EXERCISE AIM:
Rewrite the data from the line containing "309x275 pixels. At" through the line containing "point(433,144)" as a Markdown table with the columns Row and Line, numbering each row and skipping blank lines. Leave the pictures out.

DATA FOR THIS EXERCISE:
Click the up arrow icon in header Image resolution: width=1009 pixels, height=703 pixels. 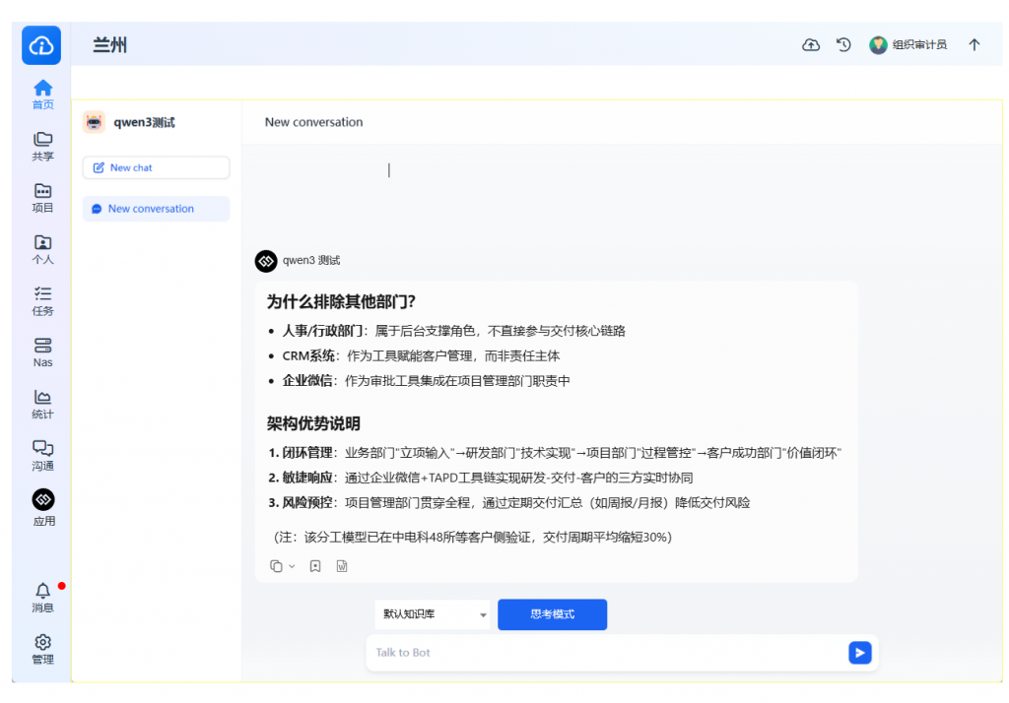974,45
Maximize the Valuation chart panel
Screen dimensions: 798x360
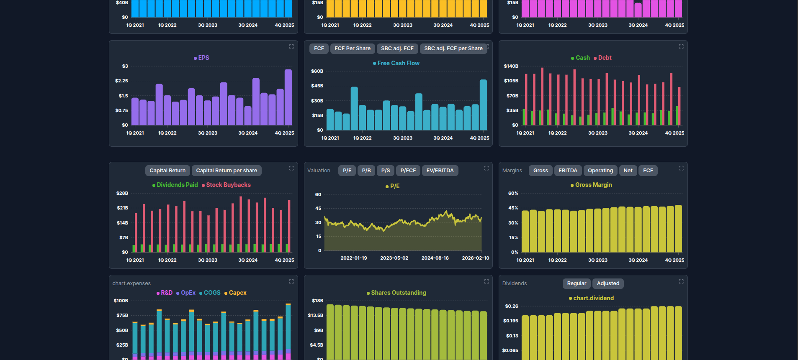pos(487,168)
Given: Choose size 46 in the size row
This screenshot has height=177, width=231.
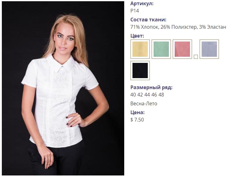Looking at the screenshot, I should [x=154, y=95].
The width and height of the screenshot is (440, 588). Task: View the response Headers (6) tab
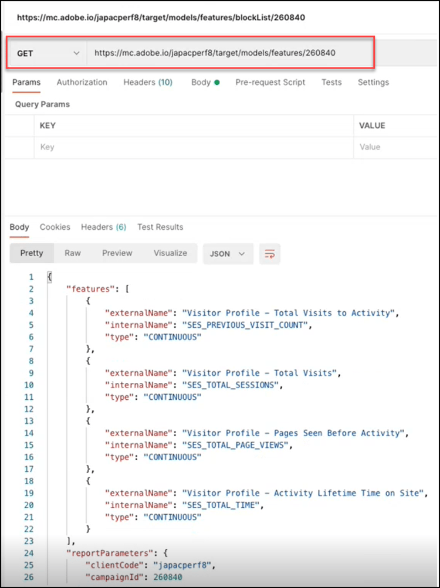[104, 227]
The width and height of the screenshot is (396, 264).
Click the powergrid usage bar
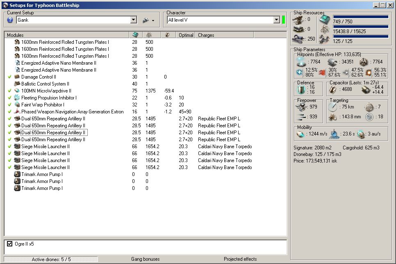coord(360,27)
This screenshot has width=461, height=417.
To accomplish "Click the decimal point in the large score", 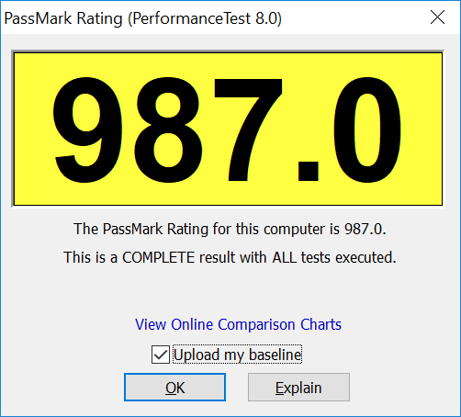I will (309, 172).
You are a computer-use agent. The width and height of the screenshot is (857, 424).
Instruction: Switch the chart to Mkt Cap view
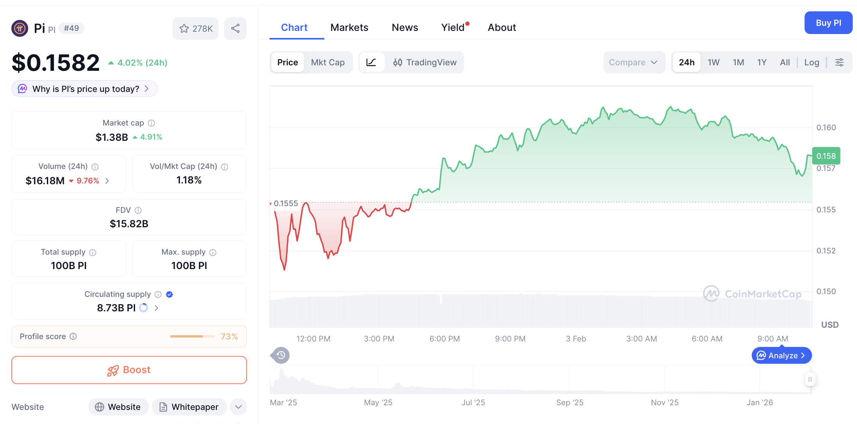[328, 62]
...
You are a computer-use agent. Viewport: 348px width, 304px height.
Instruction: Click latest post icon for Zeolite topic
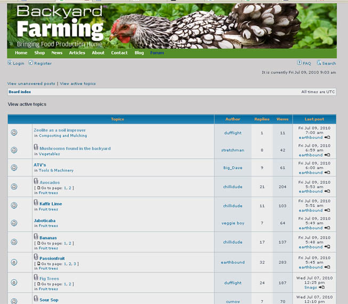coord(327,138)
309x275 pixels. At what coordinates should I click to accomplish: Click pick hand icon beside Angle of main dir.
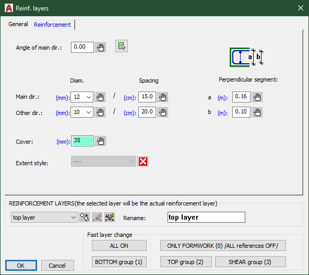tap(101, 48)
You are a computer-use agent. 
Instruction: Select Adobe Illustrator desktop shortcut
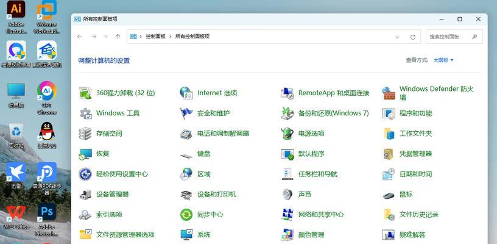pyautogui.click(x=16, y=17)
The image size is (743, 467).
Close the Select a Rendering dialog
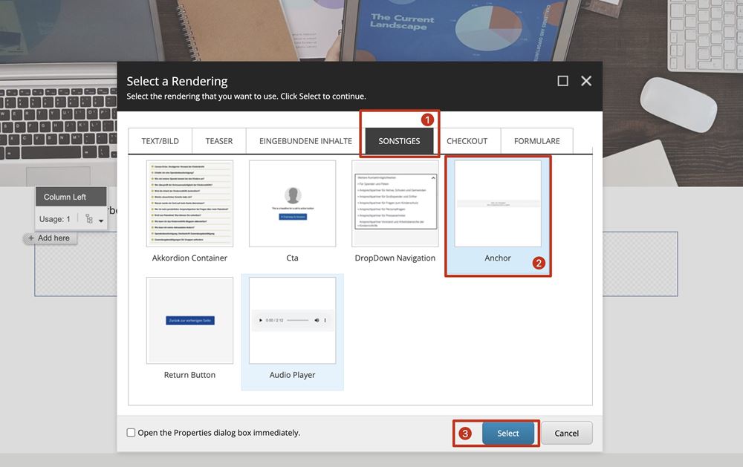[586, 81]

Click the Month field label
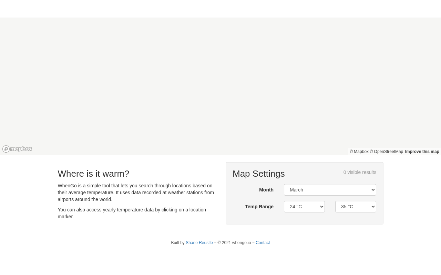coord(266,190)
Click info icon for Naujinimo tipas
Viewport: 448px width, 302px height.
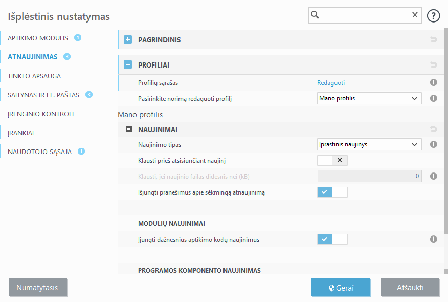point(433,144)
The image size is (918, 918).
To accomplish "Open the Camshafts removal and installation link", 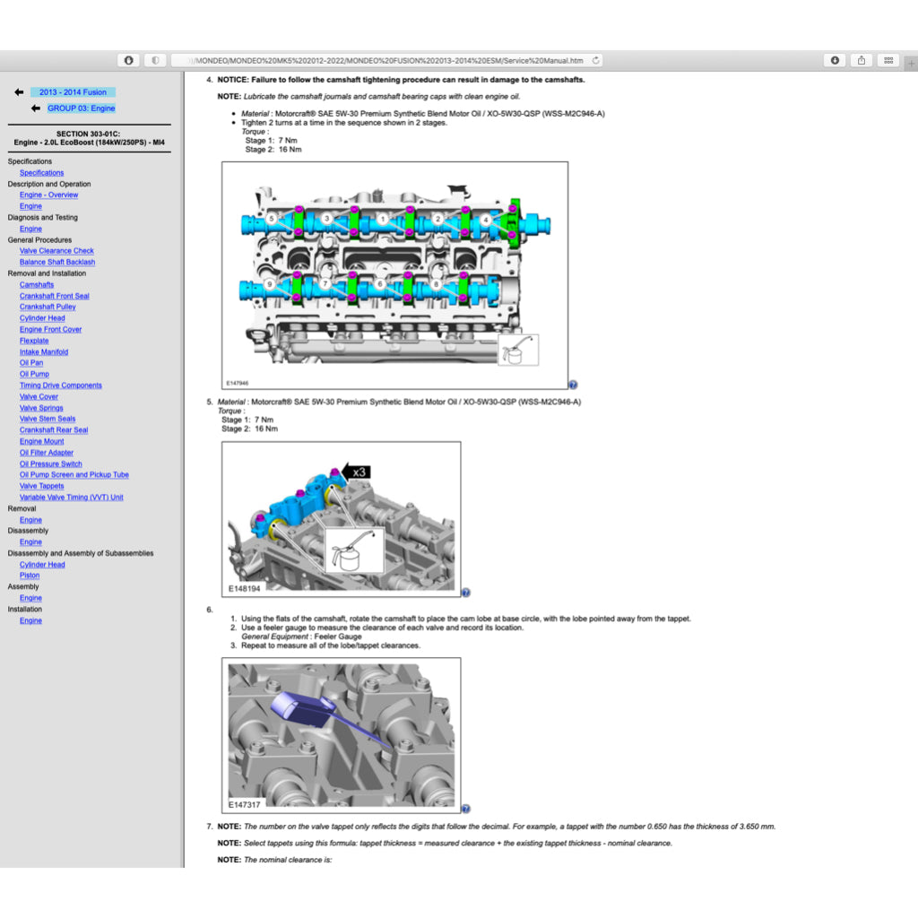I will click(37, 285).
...
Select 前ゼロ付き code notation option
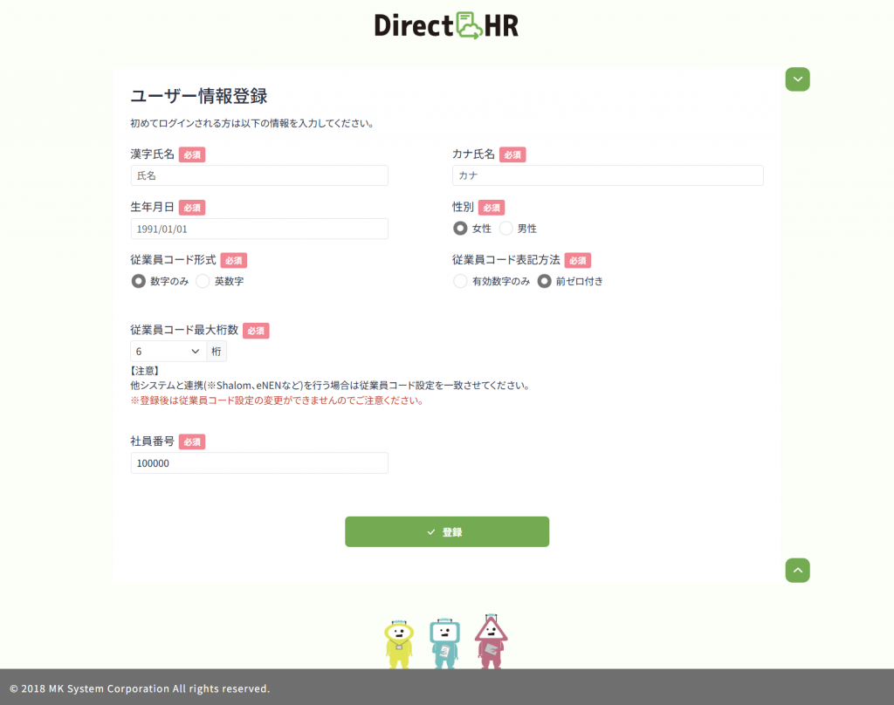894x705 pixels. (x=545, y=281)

OUTPUT:
| Row | Line |
|---|---|
| 1 | 309x275 pixels. At what coordinates should I click to accomplish: Click pick hand icon beside Angle of main dir. |
| 2 | tap(101, 48) |
| 3 | You are a computer-use agent.  |
| 4 | Instruction: Select Adobe Illustrator desktop shortcut |
| 5 | pyautogui.click(x=16, y=17) |
| 6 | The image size is (743, 467). |
| 7 | Close the Select a Rendering dialog |
| 8 | [586, 81] |
| 9 | Click the Month field label |
| 10 | coord(266,190) |
| 11 | Click info icon for Naujinimo tipas |
| 12 | Viewport: 448px width, 302px height. |
| 13 | point(433,144) |